── Reading passage ──
Bristol ABC | 04.04.2015 19:29 | Policing | Repression | Social Struggles

Prisons do not work for anyone – except those who profit from them.

Last night I saw the moon and a star. It was the first time in a long-time. It made me think of all my friends, old and new,and wonder what they were doing under its glow. I feel so lucky to be part of a wide network of people. Anything seems possible when you know you have support. But whilst these thoughts make prison bearable, I will never forget the violence of the system.

The prisons are nearly full. So they are building more. From Topshop to Tesco, DHL to Lend Lease, and Virgin to Geoamey, there is a lot of money in the prison regime. Now private ‘Community Rehabilitation Companies’ are running the probation service. Christopher Grayling has announced another ‘rehabilitative initiative’ for the Ministry of Justice. Prisoners will create sandbags, fence posts and kit for the Armed Forces, in order to ‘learn important new skills’ and the ‘value of a hard days work’.
───
── Record excerpts ──
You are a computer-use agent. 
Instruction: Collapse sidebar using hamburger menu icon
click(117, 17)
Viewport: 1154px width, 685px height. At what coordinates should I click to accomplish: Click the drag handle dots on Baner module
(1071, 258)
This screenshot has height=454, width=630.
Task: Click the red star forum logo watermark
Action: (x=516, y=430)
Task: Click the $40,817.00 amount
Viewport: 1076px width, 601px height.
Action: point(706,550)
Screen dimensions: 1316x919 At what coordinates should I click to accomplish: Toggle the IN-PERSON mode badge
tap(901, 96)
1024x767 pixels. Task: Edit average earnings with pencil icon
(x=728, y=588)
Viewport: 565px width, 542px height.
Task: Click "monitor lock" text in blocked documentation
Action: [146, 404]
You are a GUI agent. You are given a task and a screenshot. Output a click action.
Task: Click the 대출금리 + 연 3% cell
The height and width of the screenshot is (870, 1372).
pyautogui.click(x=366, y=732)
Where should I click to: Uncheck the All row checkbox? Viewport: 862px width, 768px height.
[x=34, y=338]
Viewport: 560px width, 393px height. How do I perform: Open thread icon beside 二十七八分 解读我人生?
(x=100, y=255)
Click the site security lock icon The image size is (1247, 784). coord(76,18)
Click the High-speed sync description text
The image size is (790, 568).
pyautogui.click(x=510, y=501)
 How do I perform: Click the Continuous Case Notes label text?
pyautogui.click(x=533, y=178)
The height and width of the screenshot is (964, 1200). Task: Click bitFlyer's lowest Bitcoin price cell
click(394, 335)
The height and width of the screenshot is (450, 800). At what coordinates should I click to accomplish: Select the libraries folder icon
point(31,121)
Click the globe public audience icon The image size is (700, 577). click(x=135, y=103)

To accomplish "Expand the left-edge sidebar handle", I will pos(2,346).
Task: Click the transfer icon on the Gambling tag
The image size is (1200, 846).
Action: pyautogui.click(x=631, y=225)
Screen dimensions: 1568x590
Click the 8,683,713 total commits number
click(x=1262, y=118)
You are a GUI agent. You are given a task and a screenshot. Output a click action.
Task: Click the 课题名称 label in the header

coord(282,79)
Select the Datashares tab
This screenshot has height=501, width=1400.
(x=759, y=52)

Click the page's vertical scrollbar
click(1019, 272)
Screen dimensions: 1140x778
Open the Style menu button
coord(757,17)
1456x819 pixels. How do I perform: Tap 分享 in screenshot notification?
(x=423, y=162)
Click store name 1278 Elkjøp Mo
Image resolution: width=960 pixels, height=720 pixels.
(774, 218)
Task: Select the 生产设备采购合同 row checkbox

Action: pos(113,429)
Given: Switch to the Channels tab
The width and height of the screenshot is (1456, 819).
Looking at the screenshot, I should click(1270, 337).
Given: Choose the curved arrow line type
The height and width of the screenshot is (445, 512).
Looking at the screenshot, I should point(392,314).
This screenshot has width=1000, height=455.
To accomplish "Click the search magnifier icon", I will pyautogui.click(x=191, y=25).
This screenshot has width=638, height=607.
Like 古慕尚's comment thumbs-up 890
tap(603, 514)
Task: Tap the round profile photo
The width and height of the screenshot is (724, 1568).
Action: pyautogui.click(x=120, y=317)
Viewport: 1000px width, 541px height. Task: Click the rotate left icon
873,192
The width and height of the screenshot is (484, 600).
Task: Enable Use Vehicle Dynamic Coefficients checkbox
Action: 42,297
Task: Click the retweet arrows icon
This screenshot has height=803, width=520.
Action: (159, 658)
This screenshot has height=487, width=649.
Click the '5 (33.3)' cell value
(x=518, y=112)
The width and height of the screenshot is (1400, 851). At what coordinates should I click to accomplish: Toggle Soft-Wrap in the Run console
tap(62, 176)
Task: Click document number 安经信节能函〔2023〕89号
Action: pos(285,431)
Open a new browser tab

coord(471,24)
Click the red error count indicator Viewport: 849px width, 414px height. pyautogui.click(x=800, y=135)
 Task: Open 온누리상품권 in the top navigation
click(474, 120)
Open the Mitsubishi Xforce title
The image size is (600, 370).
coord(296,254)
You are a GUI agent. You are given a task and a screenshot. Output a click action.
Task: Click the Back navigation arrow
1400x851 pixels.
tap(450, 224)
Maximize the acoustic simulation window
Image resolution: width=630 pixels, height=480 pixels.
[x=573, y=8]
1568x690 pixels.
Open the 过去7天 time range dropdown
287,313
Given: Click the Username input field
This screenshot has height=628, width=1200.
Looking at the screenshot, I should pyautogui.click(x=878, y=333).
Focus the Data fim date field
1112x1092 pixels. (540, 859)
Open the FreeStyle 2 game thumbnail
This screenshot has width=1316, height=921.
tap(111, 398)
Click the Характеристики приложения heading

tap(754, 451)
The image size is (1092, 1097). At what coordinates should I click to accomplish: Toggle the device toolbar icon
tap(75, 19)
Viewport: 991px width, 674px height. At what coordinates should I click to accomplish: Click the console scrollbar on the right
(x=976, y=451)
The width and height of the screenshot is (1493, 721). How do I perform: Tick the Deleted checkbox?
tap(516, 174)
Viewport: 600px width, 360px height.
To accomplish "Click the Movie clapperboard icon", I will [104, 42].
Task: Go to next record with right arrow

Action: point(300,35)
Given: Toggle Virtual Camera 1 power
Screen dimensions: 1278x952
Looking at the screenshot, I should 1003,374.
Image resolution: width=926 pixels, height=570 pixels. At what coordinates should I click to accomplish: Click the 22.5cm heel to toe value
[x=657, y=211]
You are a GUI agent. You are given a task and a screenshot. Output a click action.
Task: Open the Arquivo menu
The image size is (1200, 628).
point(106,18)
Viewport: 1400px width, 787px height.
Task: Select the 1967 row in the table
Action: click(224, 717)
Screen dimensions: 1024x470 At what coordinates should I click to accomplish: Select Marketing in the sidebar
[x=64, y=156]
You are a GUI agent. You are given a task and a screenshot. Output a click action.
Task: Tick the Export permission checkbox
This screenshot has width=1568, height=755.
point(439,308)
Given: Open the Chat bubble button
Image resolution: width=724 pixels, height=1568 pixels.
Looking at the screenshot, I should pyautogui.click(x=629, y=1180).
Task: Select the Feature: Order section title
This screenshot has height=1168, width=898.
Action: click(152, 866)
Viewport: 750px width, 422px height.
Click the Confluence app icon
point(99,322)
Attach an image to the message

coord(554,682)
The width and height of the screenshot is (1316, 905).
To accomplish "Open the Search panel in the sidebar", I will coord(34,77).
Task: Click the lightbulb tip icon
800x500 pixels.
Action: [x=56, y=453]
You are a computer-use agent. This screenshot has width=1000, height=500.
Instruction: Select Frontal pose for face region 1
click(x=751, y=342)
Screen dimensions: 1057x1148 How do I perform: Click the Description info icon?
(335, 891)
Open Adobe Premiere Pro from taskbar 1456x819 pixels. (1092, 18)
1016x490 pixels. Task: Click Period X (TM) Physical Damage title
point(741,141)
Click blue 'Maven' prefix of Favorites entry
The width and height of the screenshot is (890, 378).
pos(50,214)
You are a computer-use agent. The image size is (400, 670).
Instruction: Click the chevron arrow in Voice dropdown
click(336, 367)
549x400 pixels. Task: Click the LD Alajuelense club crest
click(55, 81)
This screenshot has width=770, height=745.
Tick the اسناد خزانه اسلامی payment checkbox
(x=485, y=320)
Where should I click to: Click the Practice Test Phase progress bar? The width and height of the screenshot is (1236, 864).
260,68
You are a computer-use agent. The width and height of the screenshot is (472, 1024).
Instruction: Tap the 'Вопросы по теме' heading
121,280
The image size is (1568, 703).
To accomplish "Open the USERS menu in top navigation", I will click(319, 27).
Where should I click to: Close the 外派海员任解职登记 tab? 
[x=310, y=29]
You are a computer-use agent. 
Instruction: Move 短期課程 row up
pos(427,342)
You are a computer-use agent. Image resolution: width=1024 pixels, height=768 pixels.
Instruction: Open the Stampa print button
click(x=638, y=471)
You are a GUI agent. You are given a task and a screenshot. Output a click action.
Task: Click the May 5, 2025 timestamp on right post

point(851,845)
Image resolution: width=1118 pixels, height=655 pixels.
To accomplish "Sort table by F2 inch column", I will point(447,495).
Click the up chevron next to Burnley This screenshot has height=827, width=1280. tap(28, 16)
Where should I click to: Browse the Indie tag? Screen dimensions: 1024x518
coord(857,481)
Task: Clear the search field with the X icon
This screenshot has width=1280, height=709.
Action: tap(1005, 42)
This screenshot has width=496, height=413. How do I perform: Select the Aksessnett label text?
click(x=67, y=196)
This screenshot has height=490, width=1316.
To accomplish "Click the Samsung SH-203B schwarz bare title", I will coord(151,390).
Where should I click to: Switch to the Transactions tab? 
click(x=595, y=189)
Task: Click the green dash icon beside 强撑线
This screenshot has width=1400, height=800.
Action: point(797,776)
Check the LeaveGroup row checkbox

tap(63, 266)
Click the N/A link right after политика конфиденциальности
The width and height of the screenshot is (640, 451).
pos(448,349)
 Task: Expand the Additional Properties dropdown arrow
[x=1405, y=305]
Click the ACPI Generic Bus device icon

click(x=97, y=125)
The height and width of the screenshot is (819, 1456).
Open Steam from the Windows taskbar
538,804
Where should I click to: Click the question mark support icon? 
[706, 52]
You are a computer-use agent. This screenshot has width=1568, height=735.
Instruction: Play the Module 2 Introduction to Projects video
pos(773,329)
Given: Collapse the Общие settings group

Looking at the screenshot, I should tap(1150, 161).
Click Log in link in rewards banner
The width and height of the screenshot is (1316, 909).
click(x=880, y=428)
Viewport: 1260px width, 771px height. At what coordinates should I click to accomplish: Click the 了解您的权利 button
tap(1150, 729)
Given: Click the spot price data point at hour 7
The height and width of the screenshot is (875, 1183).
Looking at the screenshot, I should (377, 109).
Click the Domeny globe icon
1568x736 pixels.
───
# Required task A
Rewrite the collection entries from the line that has "Where should I click to: Click the question" through the last of the collection entries, replacing "spot price" with "market price" and leaving everything else unchanged.
# Required task B
Write the next part of the essay on prisons, picking up after its final sentence.

# Result A
Where should I click to: Click the question mark support icon? 
[706, 52]
You are a computer-use agent. This screenshot has width=1568, height=735.
Instruction: Play the Module 2 Introduction to Projects video
pos(773,329)
Given: Collapse the Общие settings group

Looking at the screenshot, I should tap(1150, 161).
Click Log in link in rewards banner
The width and height of the screenshot is (1316, 909).
click(x=880, y=428)
Viewport: 1260px width, 771px height. At what coordinates should I click to accomplish: Click the 了解您的权利 button
tap(1150, 729)
Given: Click the market price data point at hour 7
The height and width of the screenshot is (875, 1183).
Looking at the screenshot, I should (377, 109).
Click the Domeny globe icon
1568x736 pixels.

# Result B
The word rehabilitation is never far away inside these walls. But prison has a long shadow – it isolates, separates and destroys lives. Much has been written recently about women in prison. Even Vicky Pryce – ex-wife of a Tory MP has called for change. But whilst women in prison certainly have, to use the language of the screws, ‘complex needs’, calls for reform on gendered lines oversimplify the problem. Prisons do not work for anyone – except those who profit from them.

And what does ‘rehabilitation’ even mean? Repenting for your crime? Bowing down to supposedly benevolent systems which are offered to us as ‘choices’? Rehabilitation is used like a carrot we are meant to chase. But I will not participate in a race to make sandbags. There is no rehabilitation in an IPP, CSC or seg. When people are shipped out without warning. This is not rehabilitation.

Assata Shakur described one of the many show trials she was subjected to. Whilst I am not in any way comparing myself to her, the sentiment really resonated with me:

“Participating in the New Jersey Trial was unprincipled and incorrect. By participating, I participated in my own oppression. I should have known better and not lent credence to that sham. In the long run, the people are our only appeal. The only ones who can free us are ourselves.”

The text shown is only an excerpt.